House debates

Wednesday, 14 June 2017

Bills

Treasury Laws Amendment (Medicare Levy and Medicare Levy Surcharge) Bill 2017; Second Reading

5:59 pm

Photo of Brian MitchellBrian Mitchell (Lyons, Australian Labor Party) Share this | Hansard source

I rise today to support the Treasury Laws Amendment (Medicare Levy and Medicare Levy Surcharge) Bill 2017. It makes a refreshing change to be able to debate a bill by this government that involves Medicare without the bill including a cut of some sort—and no, that is not an invitation for an amendment. This bill modifies the income threshold by which the Medicare levy and the Medicare levy surcharge kick in to keep pace with the cost of living. With the vast majority of workers in my electorate earning wages well below the national average, any measure that keeps money in my constituents' pockets is fine with me.

I am pleased to say that Labor has a strong record when it comes to improving the health of Australians. Labor's Gough Whitlam introduced Medibank, but the Liberals' Malcolm Fraser killed it. Labor's Bob Hawke introduced Medicare; the Liberals' Andrew Peacock and John Howard tried to kill that but failed. But Mr Howard did wound Medicare, with one of his first acts upon his election of '96 being to axe dental care from Medicare—a great shame for the dental health of this country. But, on ending Medicare itself, the Liberals did seem to give up. One day they just stopped going to elections pledging to kill it.

But what they really did was play doggo. They waited until Medicare stopped being an election issue, until all Australians believed Medicare was safe, irrespective of who was in government, and then they struck. In 2014, having gone to the previous year's election promising no cuts to health, those opposite went to town on Medicare. They sought to introduce a $7 GP fee on top of already-widening gaps between the Medicare schedule and doctor's bills, and they hacked away at hospitals. When doctors, nurses, Labor and patients yelled, 'Stop!
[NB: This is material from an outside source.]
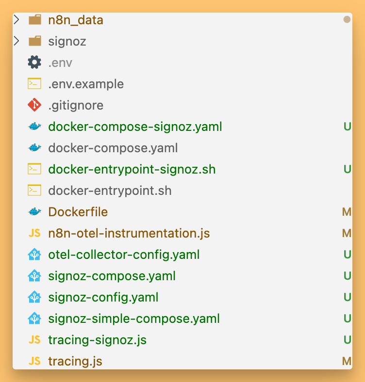Image resolution: width=365 pixels, height=382 pixels.
Task: Click the shell icon beside docker-entrypoint-signoz.sh
Action: (x=34, y=169)
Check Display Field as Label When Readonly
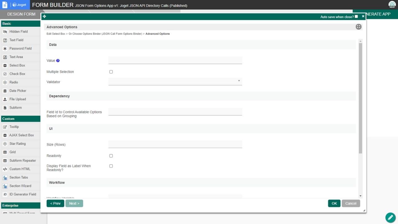The height and width of the screenshot is (224, 398). tap(111, 166)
Your cuts are killing Medicare,' those opposite yelled, 'No, we're making it stronger.' 'There's never been a better friend of Medicare,' they cried maniacally as they drilled holes into its roots and poured in the poison. Well, with friends like those opposite, Medicare does not need enemies.

In Tasmania between July 2016 and March 2017, bulk-billing fell by 2.2 per cent—more than three times the national average. Tasmanians' out-of-pocket costs to visit a GP have risen by $5.90 per appointment since December 2014, up from $30.79 out of pocket to $36.74 out of pocket for each visit. So it will come as no surprise that I do not really believe this government when it says it has no plans to get rid of Medicare. I keep looking for that crossed pinky finger, because history tells us that by whatever means possible this government will do what it can to dismantle Medicare and all it stands for. And if it cannot dismantle Medicare in one go, it will chop and hack and saw away, bit by bit, until it achieves the same aim.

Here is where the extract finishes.